What is antimatter? And, more importantly, why is it so important?

In the seminal science-fiction novel Cities in Flight by James Blish, the protagonist bears witness to the end of the known 'matter' universe as it collides with a parallel 'anti-matter' universe in an apocalyptic cancel that both destroys time and signals its resurrection as well.

Confused? Well, you're not alone; anti-matter and its absence in the universe has confounded scientists for decades. To put it simply, antimatter is the exact opposite of regular 'matter' that comprises everything around us, including our own bodies.

So where is it? Studies of cosmic rays have shown the presence of antiprotons and positrons, but apart from that zip...nada! Cosmologists and particle physicists speculate that the Big Bang created an equal amount of matter and antimatter, but for some reason, the anti-matter seems to have vanished, or has gone into hiding.

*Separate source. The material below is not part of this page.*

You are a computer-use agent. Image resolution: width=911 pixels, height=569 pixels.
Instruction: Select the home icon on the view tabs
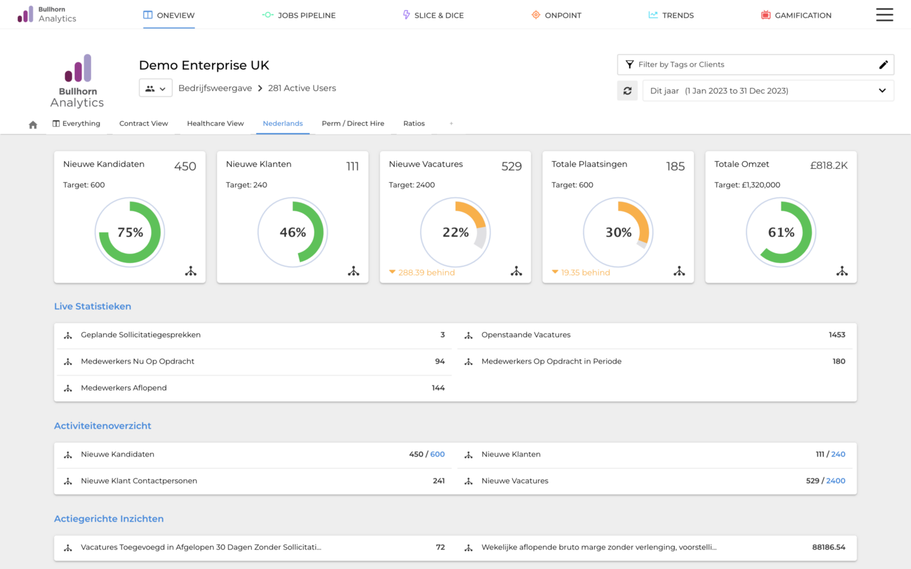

Creating antimatter in a lab is notoriously hard because it is immediately destroyed when it comes into contact with ordinary matter, but positrons have been created and manipulated in controlled conditions.

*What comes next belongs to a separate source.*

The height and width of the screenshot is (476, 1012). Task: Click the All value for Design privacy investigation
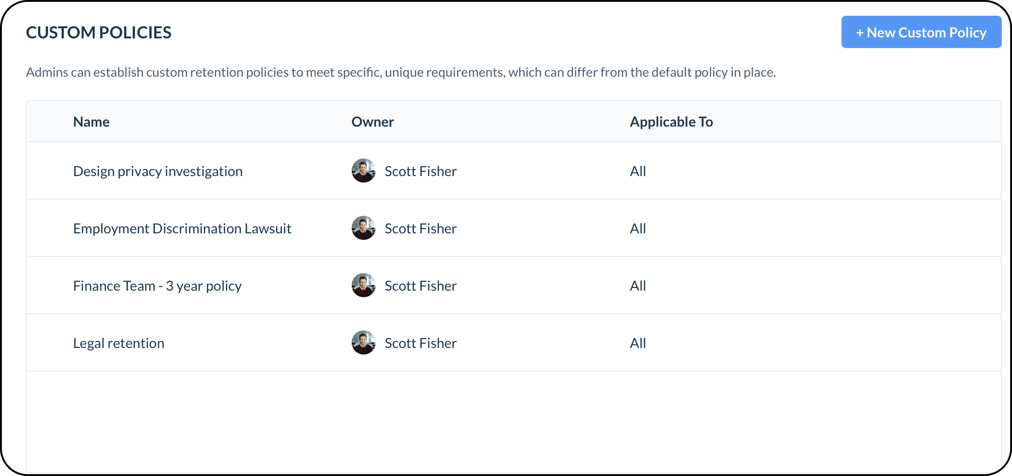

Now, however, scientists working at CERN's Alpha Experiment have managed to study the properties of anti-hydrogen using a specially-made magnetic trap.

The team was looking to see if anti-hydrogen followed the Standard Model, which describes the laws of physics our known universe abides by.

They shone a laser light on the anti-hydrogen and their study has revealed that it responded to the "coloured" light in the same way a regular hydrogen atom would. So far, so normal.

Because the hydrogen atom and its behavior under various conditions has been extensively studied and documented, studying anti-hydrogen would lead to deeper insight into what happened to all the antimatter in the universe.

The team also wants to study the effect antimatter has on gravity and will use the machine – Alpha g – for the experiment. The machine will be ready in 2017.

It may be decades, however, before we can learn to create and control antimatter in a manner that will allow us to use it as fuel in, say, in the red shift rocket envisioned in science fiction, or even as a weapon.

Until then, scientists will continue to study one of the most elusive building blocks of the universe, as old as time itself. And discovering that anti-hydrogen, at least in this experiment, obeys the Standard Model is a start.